Did you know you can follow in the footsteps of Harriet Tubman when she helped dozens of people escape from slavery? The Harriet Tubman Underground Railroad Byway is a 125-mile stretch from Maryland’s Eastern Shore to Philadelphia, Pennsylvania. The byway includes 45 historically significant milestones marking Tubman’s story and the stories of those whose paths crossed hers.
Tubman left an incredible legacy of leadership, bravery, and immeasurable strength. On September 3, 2019, Governor Larry Hogan declared September to be International Underground Railroad Month.
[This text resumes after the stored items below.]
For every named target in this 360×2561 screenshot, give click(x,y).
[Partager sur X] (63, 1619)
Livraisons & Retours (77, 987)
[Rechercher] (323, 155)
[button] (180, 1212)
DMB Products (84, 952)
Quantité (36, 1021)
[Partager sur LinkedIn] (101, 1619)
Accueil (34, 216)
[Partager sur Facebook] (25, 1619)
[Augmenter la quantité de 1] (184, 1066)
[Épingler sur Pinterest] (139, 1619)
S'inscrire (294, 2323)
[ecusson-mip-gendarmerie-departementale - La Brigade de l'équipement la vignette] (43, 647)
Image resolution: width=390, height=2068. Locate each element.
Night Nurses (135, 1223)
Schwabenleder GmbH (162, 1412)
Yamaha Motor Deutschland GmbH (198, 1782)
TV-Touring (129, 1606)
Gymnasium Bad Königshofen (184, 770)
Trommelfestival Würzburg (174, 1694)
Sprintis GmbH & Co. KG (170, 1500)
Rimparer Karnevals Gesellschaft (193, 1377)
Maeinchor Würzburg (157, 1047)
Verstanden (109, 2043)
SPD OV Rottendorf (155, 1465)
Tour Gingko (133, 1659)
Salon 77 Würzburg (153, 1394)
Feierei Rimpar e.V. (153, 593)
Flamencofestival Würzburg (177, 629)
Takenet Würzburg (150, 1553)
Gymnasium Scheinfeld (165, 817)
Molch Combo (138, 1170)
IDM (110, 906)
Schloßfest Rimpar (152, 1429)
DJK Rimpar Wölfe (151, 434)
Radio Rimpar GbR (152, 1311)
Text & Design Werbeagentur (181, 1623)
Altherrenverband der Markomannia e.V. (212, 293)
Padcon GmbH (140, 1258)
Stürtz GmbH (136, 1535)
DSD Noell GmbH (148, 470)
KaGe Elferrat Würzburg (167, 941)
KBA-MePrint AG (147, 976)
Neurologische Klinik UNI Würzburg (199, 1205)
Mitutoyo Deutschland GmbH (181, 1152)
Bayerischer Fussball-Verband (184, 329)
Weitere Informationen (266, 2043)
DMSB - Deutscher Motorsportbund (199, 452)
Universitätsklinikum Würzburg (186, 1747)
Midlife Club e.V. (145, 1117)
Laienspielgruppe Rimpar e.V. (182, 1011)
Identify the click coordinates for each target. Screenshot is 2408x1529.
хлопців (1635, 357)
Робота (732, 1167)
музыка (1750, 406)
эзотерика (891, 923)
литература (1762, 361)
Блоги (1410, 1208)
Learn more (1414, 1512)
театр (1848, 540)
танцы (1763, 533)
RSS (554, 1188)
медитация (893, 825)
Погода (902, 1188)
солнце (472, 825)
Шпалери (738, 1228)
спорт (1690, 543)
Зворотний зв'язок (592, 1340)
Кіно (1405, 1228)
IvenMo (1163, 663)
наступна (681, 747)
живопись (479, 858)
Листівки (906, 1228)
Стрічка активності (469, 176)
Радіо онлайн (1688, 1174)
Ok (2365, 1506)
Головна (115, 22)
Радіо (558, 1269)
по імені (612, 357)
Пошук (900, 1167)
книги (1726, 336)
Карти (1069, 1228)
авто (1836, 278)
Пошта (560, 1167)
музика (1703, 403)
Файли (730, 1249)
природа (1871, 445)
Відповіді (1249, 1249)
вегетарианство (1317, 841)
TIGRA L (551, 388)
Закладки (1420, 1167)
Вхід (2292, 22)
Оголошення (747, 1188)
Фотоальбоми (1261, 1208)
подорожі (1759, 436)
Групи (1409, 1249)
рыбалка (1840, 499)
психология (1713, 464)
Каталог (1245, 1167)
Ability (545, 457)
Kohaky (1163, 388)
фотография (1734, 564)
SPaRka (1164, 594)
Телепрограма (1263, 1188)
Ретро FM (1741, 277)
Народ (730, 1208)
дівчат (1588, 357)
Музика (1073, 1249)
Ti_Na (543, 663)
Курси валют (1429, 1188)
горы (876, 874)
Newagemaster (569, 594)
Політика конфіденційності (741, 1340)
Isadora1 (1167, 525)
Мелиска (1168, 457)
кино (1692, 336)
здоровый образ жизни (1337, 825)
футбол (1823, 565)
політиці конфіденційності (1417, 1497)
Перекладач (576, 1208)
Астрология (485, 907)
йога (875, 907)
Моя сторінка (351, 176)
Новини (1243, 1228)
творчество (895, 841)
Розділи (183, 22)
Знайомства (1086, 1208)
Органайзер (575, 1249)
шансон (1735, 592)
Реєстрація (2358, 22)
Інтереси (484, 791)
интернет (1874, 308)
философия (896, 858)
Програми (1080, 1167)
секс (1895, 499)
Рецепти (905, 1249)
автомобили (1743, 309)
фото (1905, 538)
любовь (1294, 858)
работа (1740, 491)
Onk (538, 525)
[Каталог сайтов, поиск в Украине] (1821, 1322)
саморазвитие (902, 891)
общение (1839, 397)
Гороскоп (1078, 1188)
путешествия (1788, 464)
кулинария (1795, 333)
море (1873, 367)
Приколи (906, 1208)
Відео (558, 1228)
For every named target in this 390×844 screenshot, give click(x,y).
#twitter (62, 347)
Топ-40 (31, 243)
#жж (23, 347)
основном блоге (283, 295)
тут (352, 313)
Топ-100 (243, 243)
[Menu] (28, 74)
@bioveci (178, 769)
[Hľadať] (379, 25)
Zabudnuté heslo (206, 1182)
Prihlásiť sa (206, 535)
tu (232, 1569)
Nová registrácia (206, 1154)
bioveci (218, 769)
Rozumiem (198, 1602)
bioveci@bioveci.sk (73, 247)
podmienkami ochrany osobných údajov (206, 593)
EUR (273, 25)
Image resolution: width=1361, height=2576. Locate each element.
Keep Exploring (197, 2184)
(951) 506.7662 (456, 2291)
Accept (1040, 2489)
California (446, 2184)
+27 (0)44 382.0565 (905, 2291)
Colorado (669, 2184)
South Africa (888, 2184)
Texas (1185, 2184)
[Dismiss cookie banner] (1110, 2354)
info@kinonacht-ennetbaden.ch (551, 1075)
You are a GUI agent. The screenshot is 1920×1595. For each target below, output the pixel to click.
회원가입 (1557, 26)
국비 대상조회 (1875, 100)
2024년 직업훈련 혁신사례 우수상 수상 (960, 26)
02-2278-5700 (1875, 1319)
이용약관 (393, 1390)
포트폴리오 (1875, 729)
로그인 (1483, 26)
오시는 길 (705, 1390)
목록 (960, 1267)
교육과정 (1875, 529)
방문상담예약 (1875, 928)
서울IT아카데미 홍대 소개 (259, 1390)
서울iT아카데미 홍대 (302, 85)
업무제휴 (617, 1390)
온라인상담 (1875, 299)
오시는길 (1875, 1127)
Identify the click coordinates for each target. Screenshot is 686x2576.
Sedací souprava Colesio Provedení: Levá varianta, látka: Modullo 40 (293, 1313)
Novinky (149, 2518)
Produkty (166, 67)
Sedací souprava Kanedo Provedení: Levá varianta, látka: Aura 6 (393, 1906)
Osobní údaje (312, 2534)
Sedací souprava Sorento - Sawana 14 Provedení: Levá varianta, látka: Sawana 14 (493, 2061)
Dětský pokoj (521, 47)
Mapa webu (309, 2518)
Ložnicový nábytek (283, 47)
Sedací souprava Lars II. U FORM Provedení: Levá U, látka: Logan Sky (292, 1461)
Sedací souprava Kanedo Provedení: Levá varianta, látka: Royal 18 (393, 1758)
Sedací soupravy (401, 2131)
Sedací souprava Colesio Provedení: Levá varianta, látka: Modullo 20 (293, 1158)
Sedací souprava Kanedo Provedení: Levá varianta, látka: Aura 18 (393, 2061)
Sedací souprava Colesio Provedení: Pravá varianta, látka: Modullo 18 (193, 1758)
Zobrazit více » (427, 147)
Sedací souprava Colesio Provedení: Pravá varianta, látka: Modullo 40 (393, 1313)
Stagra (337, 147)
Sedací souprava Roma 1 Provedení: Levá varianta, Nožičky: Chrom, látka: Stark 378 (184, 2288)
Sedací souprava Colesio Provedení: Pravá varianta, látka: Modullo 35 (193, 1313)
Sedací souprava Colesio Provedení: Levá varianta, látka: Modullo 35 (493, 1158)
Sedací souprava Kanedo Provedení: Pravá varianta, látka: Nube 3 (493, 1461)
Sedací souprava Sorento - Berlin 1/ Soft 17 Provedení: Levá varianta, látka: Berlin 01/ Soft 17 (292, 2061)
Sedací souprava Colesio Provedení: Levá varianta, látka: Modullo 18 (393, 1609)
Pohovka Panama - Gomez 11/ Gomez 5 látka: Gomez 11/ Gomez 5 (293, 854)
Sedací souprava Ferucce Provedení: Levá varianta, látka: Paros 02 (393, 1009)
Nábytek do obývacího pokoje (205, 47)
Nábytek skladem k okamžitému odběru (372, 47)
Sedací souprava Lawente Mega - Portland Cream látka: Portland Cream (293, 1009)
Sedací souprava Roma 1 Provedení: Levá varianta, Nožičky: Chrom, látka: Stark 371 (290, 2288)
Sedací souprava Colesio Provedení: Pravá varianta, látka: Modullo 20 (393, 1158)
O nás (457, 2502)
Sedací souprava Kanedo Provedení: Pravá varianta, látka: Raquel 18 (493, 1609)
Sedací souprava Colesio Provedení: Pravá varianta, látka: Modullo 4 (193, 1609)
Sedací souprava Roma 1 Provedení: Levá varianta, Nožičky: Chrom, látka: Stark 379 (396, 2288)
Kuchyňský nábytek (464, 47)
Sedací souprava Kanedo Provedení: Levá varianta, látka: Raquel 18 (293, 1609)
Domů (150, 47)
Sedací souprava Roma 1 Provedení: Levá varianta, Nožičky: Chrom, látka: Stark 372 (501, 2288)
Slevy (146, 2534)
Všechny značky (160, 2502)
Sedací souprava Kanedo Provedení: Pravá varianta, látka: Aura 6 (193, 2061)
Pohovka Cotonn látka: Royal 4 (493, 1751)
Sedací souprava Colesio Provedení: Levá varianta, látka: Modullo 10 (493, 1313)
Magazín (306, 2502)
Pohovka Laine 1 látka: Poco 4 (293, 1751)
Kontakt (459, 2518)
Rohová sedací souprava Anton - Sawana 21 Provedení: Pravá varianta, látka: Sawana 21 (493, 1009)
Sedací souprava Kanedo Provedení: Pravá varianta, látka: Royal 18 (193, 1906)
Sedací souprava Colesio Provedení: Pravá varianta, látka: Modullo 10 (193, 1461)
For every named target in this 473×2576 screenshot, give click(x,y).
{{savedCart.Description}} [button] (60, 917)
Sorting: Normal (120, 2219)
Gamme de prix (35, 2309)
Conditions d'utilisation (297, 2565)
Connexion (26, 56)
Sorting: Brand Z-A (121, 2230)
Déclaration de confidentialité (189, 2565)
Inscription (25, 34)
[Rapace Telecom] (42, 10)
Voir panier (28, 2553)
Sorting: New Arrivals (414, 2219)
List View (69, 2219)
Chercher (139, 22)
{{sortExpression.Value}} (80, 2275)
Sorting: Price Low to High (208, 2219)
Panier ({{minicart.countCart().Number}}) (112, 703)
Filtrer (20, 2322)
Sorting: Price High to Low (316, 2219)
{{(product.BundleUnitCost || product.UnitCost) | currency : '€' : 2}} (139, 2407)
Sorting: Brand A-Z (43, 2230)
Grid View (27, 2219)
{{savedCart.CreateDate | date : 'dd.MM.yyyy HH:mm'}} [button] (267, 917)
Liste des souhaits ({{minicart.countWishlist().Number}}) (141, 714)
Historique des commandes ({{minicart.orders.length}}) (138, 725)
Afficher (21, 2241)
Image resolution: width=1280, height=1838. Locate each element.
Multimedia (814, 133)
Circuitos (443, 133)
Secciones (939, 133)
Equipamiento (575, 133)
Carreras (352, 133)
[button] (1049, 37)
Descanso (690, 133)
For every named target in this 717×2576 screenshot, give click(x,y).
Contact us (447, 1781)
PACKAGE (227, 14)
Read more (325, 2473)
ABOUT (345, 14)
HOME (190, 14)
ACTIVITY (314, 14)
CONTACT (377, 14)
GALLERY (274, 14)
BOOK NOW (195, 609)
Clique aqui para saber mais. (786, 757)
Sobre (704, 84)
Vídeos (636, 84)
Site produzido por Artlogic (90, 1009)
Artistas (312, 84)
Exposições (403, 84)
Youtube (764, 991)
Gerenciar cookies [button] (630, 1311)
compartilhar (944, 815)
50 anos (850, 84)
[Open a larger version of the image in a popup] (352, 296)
“Maryland has the most documented successful escapes and was heavily active in the Underground Railroad,” said Governor Hogan. “Recognizing International Underground Railroad Month in Maryland honors the heroism of many brave men, women, and children who took a dangerous journey along the Underground Railroad and those who fought for their freedom.”
The Underground Railroad was a network of hidden routes and secret safe houses to help enslaved African Americans escape to free states and Canada. Harriet Tubman established the Underground Railroad when she herself escaped a Maryland plantation and returned time and time again to help others do the same. It’s documented that she helped over 70 people escape the horrors of slavery despite the life-threatening danger she faced each time.
Sites along the byway include the Harriet Tubman Memorial Garden, the Dorchester County Courthouse, Blackwater National Wildlife Refuge, Brodess Farm, and Buttons Creek. Many of these sites remain unchanged, giving visitors a look back in time at how far we’ve come and an opportunity to consider how far yet we have to go.
The Harriet Tubman Underground Railroad Visitor Center opened in 2017 and is the perfect primer to start your self-guided tour of the byway. As you arrive, the building at first appears to be not one but four smaller buildings lined up in the middle of a wide-open field. The architectural design is intentional, giving the illusion of small slave cabins, taking you back in time into Maryland’s history.
The film and exhibits in the Visitor Center walk you through Tubman’s early life as one of nine siblings, her formative experiences, and her journey to becoming one of the most well-known American humanitarians. She not only helped slaves to escape but also fought for women’s rights, served as a spy for the Union during the Civil War, and later on, even began a nursing home for the needy in her own home.